Perhaps the Ask Slashdot inquirer in this thread will find this news usefull.
Can we bring back the ordinary, sensible pre-Web 2.0 names please?
Not only is it used by Yahooo, but also by Facebook, who get 15TB of new data a day to handle. Checkout the very useful free vids from Cloudera. http://www.cloudera.com/hadoop-training-thinking-at-scale You can download a canned VM preloaded with Hadoop/Pig/Hive goodness, even a copy of Eclipse preconfigured. http://www.cloudera.com/hadoop-training-virtual-machine
I think HBase 0.20 is being released today as well, with a new and much faster file format, better memory management and better availability.
I claim first use of "Error No. 0B" - or "No. 0B error." It'll be the new ID 10T!
Java is slow. How could it possibly be used to process so much data.
Yahoo! really does get a lot of flack around here, but I have to say, they have contributed quite a bit of free and open-source software for developers to use. The list of of APIs and web services that are available is quite impressive and many of them are better than Google's similar offerings (BOSS vs Google's AJAX search, for example). For anybody who's interested, I really recommend checking out the Yahoo! Developer Network site.
I'll admit to knowing basically nothing about Hadoop, but if I saw the same article with "Hadoop" replaced by "GCC", "Postfix", or "OpenOffice", I wouldn't see it as being a good thing.
Usually I only need to google new technology terms that I haven't heard before. Today I had to google vociferous. I was thinking it sounded like a condition that you need to take Levitra for. It didn't really make sense in the sentence but thinking about Yahoo suffering from erectile dysfunction has it's own childish humor when your on your 5th beer.
I've evaluated Hadoop (and Cloudbase, HBase and a few other things) for transaction log mining purposes and found it to be VERY inefficient. Basically, if your machine has a decent RAID array (by "decent" I mean 500-700MB/sec linear read throughput, and 300-500MB/sec write throughput), you will need 12-15 8 core Hadoop boxes to even come close to a single machine's performance. This, IMO, is fucked up. I expected it would be much more efficient than it is.
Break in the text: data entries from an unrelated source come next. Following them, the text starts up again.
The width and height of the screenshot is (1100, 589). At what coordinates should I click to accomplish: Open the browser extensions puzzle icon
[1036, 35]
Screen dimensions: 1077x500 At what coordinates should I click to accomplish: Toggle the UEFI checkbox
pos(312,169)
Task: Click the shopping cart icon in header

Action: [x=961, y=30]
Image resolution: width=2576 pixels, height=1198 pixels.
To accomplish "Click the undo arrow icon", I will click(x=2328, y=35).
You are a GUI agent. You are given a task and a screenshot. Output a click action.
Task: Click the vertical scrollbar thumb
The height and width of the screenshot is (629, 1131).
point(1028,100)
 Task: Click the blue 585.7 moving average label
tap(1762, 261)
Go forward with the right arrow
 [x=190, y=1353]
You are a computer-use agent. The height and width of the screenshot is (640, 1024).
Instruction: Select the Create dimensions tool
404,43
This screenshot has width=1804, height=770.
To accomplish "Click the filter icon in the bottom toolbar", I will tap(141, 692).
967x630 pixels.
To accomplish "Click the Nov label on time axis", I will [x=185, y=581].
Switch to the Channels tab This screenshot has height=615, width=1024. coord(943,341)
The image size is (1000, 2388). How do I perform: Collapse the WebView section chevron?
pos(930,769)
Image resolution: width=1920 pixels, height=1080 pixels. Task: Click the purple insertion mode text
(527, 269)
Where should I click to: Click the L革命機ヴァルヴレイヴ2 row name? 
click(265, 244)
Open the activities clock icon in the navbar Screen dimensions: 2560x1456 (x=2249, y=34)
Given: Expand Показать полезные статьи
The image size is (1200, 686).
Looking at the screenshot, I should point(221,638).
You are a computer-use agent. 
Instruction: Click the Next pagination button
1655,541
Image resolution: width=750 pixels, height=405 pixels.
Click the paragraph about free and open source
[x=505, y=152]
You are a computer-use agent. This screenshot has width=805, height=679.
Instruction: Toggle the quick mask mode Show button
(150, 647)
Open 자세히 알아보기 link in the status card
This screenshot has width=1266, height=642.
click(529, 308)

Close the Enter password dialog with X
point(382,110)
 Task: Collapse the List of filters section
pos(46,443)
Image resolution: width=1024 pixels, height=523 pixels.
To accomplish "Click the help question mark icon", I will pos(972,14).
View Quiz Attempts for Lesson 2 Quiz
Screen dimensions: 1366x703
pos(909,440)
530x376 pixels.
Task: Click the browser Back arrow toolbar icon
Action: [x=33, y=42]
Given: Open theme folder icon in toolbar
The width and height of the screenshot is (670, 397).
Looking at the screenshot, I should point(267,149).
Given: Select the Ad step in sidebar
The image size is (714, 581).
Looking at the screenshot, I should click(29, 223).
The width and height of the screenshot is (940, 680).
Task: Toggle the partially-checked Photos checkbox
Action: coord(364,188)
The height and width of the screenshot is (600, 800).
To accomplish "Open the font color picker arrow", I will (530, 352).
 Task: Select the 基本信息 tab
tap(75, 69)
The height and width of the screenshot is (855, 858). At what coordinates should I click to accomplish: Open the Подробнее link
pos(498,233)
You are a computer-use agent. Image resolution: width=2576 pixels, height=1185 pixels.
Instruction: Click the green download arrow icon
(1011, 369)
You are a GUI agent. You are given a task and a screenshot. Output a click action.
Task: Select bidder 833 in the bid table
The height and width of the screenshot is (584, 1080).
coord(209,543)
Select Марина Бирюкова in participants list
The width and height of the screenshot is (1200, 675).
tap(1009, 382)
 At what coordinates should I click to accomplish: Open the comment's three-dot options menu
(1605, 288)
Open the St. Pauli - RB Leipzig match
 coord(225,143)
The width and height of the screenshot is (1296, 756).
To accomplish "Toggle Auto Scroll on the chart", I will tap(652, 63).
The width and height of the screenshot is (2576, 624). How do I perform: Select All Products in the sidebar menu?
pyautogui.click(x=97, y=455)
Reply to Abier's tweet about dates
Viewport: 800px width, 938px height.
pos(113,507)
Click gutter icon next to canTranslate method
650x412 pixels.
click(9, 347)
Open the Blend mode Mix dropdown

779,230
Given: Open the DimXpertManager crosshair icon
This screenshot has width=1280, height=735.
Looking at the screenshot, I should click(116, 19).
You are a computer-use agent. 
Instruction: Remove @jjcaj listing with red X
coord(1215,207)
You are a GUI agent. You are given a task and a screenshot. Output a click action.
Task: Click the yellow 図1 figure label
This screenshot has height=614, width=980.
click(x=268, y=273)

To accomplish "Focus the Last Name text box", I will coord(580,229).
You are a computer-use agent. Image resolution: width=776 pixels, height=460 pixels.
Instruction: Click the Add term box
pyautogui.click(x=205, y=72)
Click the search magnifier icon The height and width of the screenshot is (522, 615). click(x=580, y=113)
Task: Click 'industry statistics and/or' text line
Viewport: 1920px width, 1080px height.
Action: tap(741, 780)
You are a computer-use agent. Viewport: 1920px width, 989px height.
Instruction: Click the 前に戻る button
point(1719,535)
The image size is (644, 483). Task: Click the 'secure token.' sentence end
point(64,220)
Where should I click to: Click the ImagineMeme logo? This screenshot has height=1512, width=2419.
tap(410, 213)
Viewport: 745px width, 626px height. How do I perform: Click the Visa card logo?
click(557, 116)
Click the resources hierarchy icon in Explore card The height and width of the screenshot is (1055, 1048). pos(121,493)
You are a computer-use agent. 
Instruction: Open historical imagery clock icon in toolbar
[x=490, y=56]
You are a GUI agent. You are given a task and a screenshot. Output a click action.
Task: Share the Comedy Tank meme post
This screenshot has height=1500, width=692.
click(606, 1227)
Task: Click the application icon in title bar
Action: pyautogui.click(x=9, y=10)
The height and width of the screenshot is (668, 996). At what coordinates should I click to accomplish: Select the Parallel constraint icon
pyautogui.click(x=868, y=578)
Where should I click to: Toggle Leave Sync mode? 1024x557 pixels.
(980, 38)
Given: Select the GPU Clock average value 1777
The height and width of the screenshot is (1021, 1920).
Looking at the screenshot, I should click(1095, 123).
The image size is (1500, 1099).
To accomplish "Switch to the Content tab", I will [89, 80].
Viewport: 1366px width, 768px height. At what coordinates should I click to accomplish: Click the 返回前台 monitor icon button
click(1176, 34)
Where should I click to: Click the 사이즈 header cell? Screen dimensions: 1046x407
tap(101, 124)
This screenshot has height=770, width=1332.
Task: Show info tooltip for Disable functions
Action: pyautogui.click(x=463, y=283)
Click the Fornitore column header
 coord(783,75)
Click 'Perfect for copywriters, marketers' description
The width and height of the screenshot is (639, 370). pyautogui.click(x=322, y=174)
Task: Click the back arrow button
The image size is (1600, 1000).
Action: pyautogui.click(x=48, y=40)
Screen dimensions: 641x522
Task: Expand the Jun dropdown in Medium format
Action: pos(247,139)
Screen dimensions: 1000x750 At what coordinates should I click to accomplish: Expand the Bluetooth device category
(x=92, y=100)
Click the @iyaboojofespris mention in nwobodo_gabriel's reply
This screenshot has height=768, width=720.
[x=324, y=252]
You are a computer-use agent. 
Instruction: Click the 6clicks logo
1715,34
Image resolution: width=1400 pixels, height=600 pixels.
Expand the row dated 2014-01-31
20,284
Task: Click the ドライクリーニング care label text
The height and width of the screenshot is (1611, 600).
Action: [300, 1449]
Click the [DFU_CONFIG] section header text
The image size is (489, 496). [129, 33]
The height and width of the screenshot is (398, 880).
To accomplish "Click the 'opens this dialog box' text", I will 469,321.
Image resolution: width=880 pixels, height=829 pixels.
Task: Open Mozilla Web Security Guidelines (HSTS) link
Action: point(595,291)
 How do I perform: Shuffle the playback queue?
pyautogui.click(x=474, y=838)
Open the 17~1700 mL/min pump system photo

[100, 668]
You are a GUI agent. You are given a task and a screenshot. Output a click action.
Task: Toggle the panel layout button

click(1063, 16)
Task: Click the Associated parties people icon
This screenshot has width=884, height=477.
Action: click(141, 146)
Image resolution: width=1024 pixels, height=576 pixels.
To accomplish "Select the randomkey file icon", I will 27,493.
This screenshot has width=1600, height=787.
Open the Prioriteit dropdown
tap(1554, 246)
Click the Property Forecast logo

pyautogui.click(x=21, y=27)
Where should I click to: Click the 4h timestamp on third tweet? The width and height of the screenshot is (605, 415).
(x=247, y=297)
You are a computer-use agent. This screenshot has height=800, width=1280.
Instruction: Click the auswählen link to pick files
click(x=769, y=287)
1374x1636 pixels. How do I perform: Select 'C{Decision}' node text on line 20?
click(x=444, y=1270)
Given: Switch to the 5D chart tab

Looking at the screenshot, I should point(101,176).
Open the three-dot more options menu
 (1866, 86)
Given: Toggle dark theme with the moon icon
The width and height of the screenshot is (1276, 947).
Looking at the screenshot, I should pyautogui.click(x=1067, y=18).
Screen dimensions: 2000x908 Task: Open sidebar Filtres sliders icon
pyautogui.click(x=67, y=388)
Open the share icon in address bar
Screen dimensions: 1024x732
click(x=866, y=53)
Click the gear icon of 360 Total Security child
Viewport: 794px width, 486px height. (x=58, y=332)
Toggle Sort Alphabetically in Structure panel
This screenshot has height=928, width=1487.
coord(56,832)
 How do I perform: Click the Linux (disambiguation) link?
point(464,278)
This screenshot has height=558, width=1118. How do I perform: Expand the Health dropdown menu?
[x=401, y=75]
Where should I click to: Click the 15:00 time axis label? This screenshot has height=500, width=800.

Therefore, my conclusion was that Hadoop only makes sense when you can't solve a problem any other way and are prepared to pay through the nose for hundreds or thousands of machines to alleviate its performance shortcomings.
Caveat lector - my biggest Hadoop cluster consisted of 20 8-core nodes, with 32GB RAM per node and GigE interconnect.
Fail!
ISO 32000-1:2008: PDF
Because stitching together numerous TIFF files on your own is so much better!